(Your goal):
Looking through the listing, how many of its lines hold the word "accomplish"? Answer with only the number.

Excerpted data Start Marker

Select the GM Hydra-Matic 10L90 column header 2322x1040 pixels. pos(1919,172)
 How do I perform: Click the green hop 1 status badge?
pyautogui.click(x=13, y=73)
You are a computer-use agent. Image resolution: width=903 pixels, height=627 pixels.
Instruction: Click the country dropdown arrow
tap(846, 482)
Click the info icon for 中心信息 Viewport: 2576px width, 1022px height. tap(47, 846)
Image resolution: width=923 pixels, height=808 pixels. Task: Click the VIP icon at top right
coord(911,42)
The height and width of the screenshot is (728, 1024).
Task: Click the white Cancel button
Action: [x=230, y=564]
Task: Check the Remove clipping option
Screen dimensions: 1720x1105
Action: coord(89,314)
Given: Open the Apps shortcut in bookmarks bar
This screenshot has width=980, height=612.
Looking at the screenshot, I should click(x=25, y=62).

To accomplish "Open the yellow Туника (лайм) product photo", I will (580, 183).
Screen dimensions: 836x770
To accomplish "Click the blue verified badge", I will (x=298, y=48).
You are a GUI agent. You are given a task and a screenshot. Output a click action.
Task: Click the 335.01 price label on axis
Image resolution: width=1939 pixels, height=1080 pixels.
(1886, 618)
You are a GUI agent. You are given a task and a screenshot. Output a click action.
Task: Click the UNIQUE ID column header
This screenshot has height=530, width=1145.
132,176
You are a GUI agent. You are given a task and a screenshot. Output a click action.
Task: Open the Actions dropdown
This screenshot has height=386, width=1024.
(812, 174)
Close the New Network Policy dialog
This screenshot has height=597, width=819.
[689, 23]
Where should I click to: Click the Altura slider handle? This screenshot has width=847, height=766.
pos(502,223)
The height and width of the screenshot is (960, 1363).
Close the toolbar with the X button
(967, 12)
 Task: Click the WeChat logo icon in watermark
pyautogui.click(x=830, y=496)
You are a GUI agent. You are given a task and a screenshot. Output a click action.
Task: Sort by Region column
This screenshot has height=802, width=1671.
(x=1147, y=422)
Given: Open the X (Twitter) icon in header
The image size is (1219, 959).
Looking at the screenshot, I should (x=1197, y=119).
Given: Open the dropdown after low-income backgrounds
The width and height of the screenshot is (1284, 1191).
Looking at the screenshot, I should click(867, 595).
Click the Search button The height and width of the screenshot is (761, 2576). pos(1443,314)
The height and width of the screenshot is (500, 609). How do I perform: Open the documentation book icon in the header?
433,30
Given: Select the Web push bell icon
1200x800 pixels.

Excerpted data End Marker

(Task answer):
2